Anomaly detection in backup snapshots

I’ve been thinking about the topic of anomaly detection in snapshots for a long time. At the beginning just as an idea, but currently also as a concrete implementation of specific patterns. I would like to hear your ideas and feedback.

In our setups we run daily prune jobs. Backups are created on append-only backends. Restic documentation reference for example empty snapshot attacks with append-only mode backends. Before pruning we run an anomaly detection script. If a anomaly is detected, the prune job will not be executed

What I do for now is to run restic stats --json --mode raw-data latest latest^1 and compare total_blob_count_ratio and total_uncompressed_size_ratio metrics. My current interpretation is that total_uncompressed_size_ratio represents uncompressed restore size of a complete snapshot. total_blob_count_ratio represents unique data shunks.

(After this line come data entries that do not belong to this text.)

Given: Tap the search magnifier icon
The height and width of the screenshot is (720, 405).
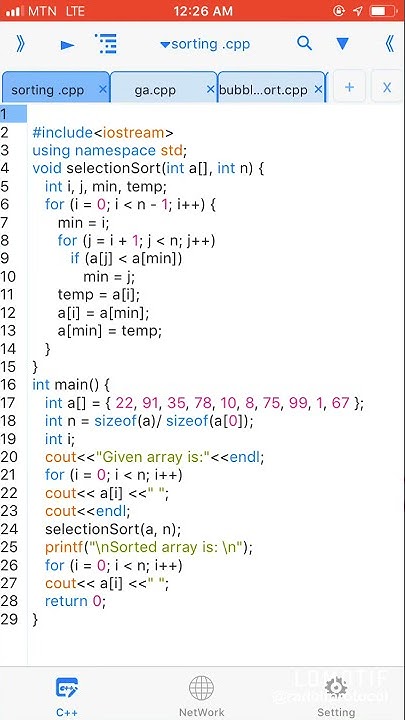Looking at the screenshot, I should pyautogui.click(x=304, y=44).
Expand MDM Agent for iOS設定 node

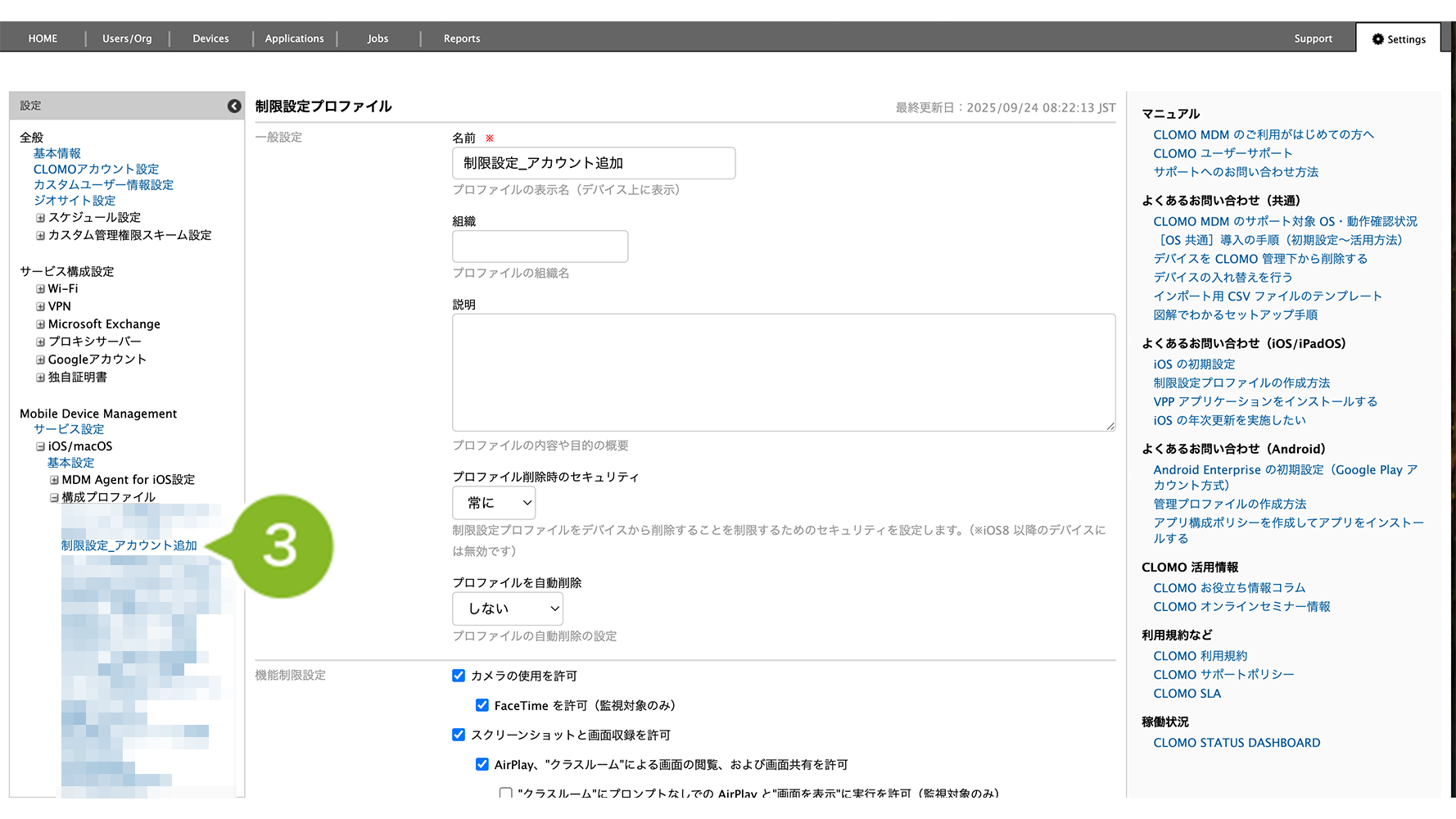54,480
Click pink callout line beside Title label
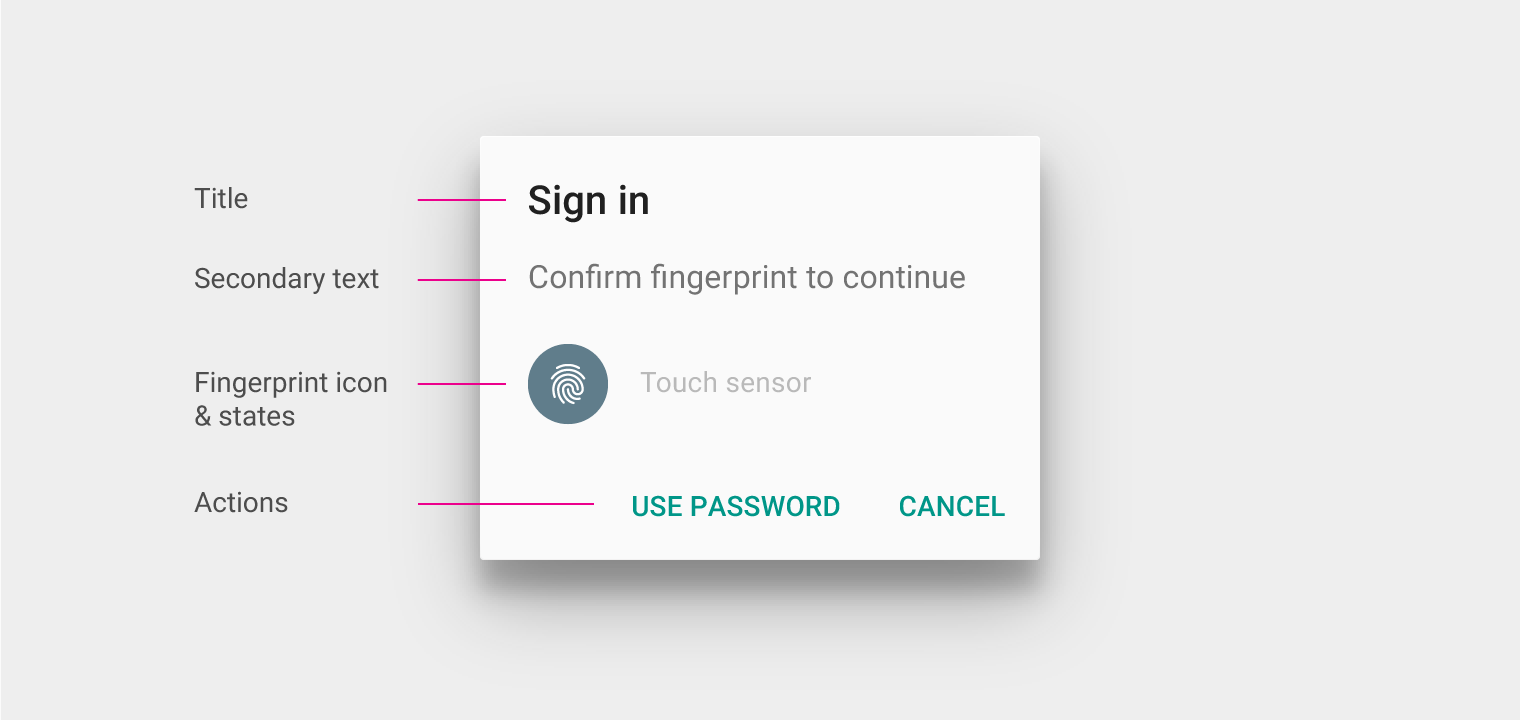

We calculate the ratio between latest and pre latest and interpret the ratio as follows:

100 : same size
>100: latest snapshot has more data then previous
<100: latest snapshot has less data then previous
50 : latest snapshot has half the size then previous

So when backup data drops drastically I interpret this as anomaly. Even if that would of course be possible normal behaviour, better safe than sorry.

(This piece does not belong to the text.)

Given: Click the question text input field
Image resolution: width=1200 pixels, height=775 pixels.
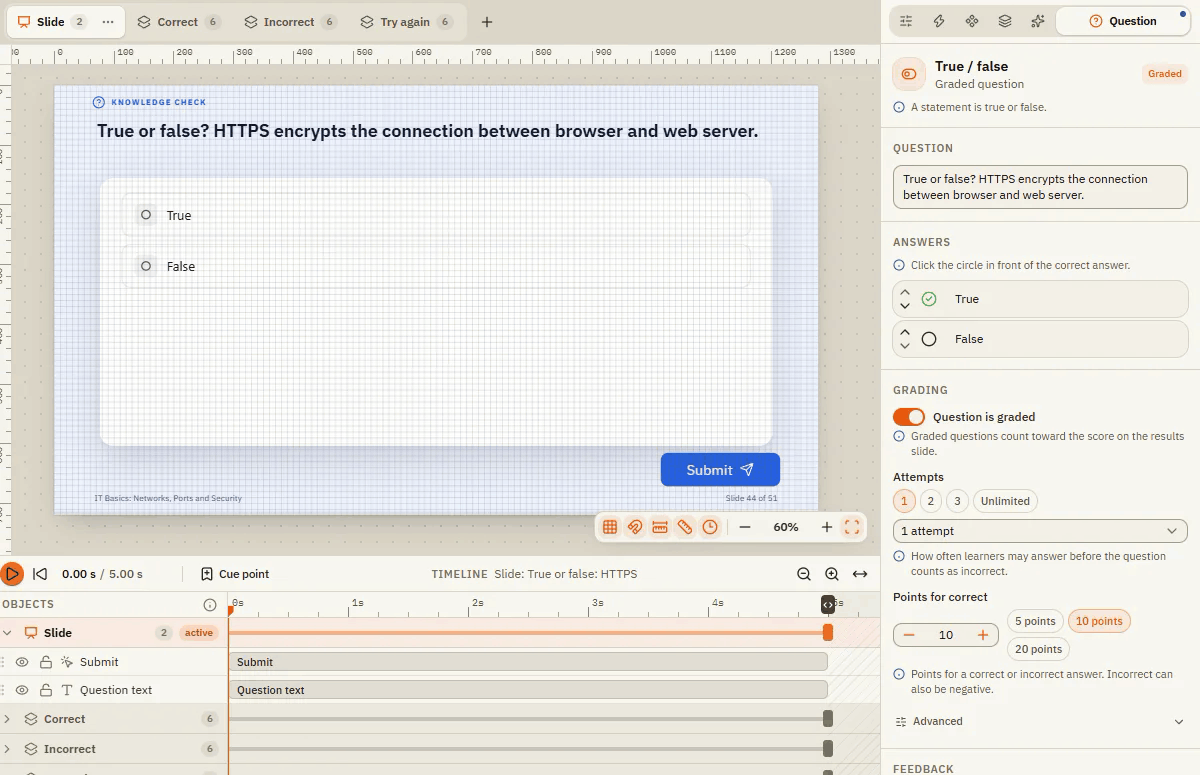Looking at the screenshot, I should (x=1040, y=187).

The age of the last snapshot is also compared. Backups older than 3 days for example could also be an anomaly.

I’m very interested in your opinion and secretly I wish there is an anomaly detection command directly in restic for typical possible abnormalities.

1 Like

Some discussion on this relevant issue.

Good idea. We normally send the metrics you mentioned to grafana (plus others) and keep it on record so we can see the hosts’ backup size history.

Also creating alerts on applicable hosts without waiting prune time (e.g. keeping average backup size from last ~10 snapshots and alerting if backup size on a new snapshot dropped more than 40% etc).

I suspect detection of these kind of issues by restic itself would not be optimal, since it’s valid to have “empty” snapshots for some environments.